Excluding results from drugstores, ICSC said comparable store sales rose 4.2% in February, but owing to the fact that many major retailers, including Macy’s Inc., Kohl’s, Nordstrom, Target, Bon Ton Stores and Stage Stores, no longer are reporting monthly sales results, sample changes make it difficult to figure out an average comp store result. As with the total store results, February’s comp was slower than January’s 5.1% pace, but in line with 2012’s 4.4% pace.

Meanwhile, Retail Metrics, a research firm, said its results found just a 1.9% increase in February comparable store sales, below its projection for a 2.5% increase. Excluding drugstores, comparable store sales rose 4.2%.

The best performing sector was discount stores; the worst performer was teen apparel, Retail Metrics reported.

“February was a challenging month,” Barbara Kahn, director of the Baker Retailing Center at the Wharton School, told Dow Jones. “Consumers were up against mixed economic news. They faced things like the payroll tax increases, but at the same time the stock market was getting strong and housing was improving.”

In its February comparable store sales results, Thomson Reuters reported a 3.9% gain. Excluding drugstores, Thomson Reuters said the February estimate was up 3.3%.

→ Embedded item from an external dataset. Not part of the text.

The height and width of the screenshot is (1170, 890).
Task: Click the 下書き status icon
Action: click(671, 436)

March Sales to Get an ‘Easter Lift’?

Among the retailers whose comp sales beat forecasts were Gap Inc., Limited Brands, Stein Mart, TJX Cos. and Costco. Those reporting declines in comp store revenue included Cato, Buckle Inc., Zumiez, and Ross Stores. Hot Topic didn’t released February results today since the teen retailer announced it would be purchased and taken private by Sycamore Partners.

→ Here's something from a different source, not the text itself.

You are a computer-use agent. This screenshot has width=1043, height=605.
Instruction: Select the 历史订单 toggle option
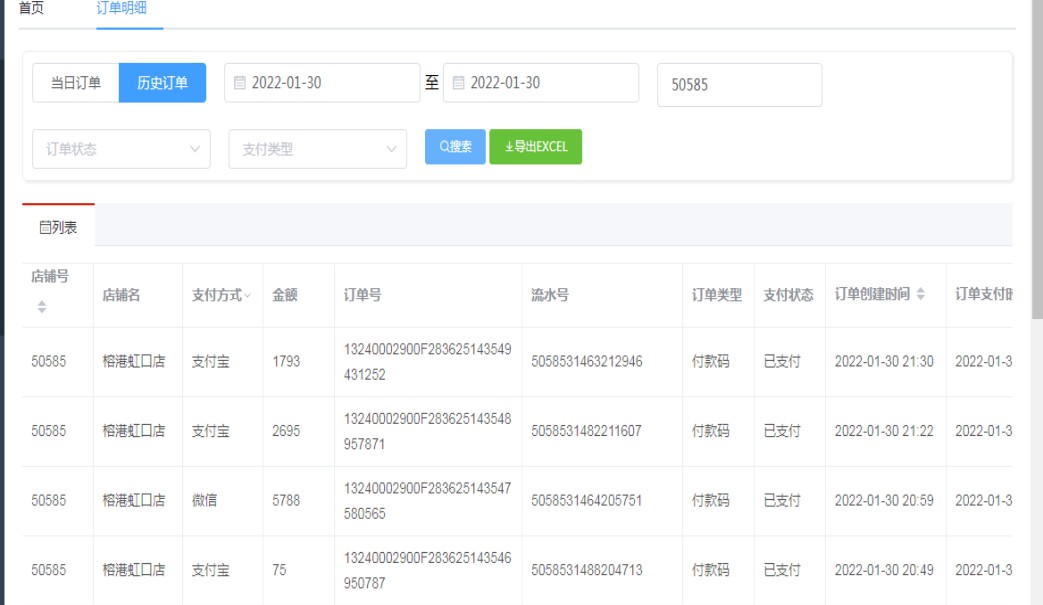(x=162, y=83)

Economists closely monitor consumer spending since it accounts for more than 70% of the U.S. economy.

Retail Metrics projected an overall gain of 2.5% year-over-year, compared with a 5.1% gain in January and a 4.2% gain in February 2012.

However, the research firm said this morning that the overall gain reached just 1.9% in February. Excluding drug stores, comparable store sales rose 4.2%. The best performing sector was discount stores; the worst performer was teen apparel.

While some leading retailers such as Walmart, Sears Holdings, Dillard’s, JCPenney, Abercrombie & Fitch and American Eagle Outfitters had stopped reporting monthly sales in previous years, the start of fiscal 2013 saw many more retailers end the monthly reports.

Despite having a smaller pool to use to ascertain retail sales trends, analysts argue that the results are still helpful albeit more limited information.

“It’s still a relevant barometer, but it does not give you as clear a picture as it used to,” said Madison Riley, managing director at Kurt Salmon.

Looking ahead, ICSC Research forecast that March comparable store sales will rise 3% to 4% perhaps helped by an “Easter lift.” However, April sales may be weaker since Easter fell in April 2012.

Among the retailers reporting monthly sales results today were:

●Gap Inc. reported total February comparable store sales rose 3% ahead of analysts’ 2.3% estimate. Total net sales were up 11% to $966 million. The 8 percentage point difference between the comp growth and the total sales growth was driven largely by the calendar shift, as February 2013 drops off a lower volume week and picks up a higher volume week versus last year, the company said. Additionally, intermix, which Gap Inc. purchased in January, is included in total sales and does not have a last year comparison.

Global comps by retail division were: Gap Inc., positive 3% versus positive 4% last year; Gap brand Global, positive 2% versus negative 2% last year; Banana Republic Global, negative 5% versus positive 11% last year; Old Navy Global, positive 6% versus positive 5% last year.

The company noted that since Easter this year falls on March 31 versus April 8 last year, “we expected the earlier Easter timing to negatively impact March as Easter Sunday when there’s far less shopping activity falls into March versus April last year.”

●Limited Brands said its total February comparable store sales rose 3% beating analysts’ estimate for a 2.6% increase. Total sales were $712.7 million compared to $653.9 million a year ago.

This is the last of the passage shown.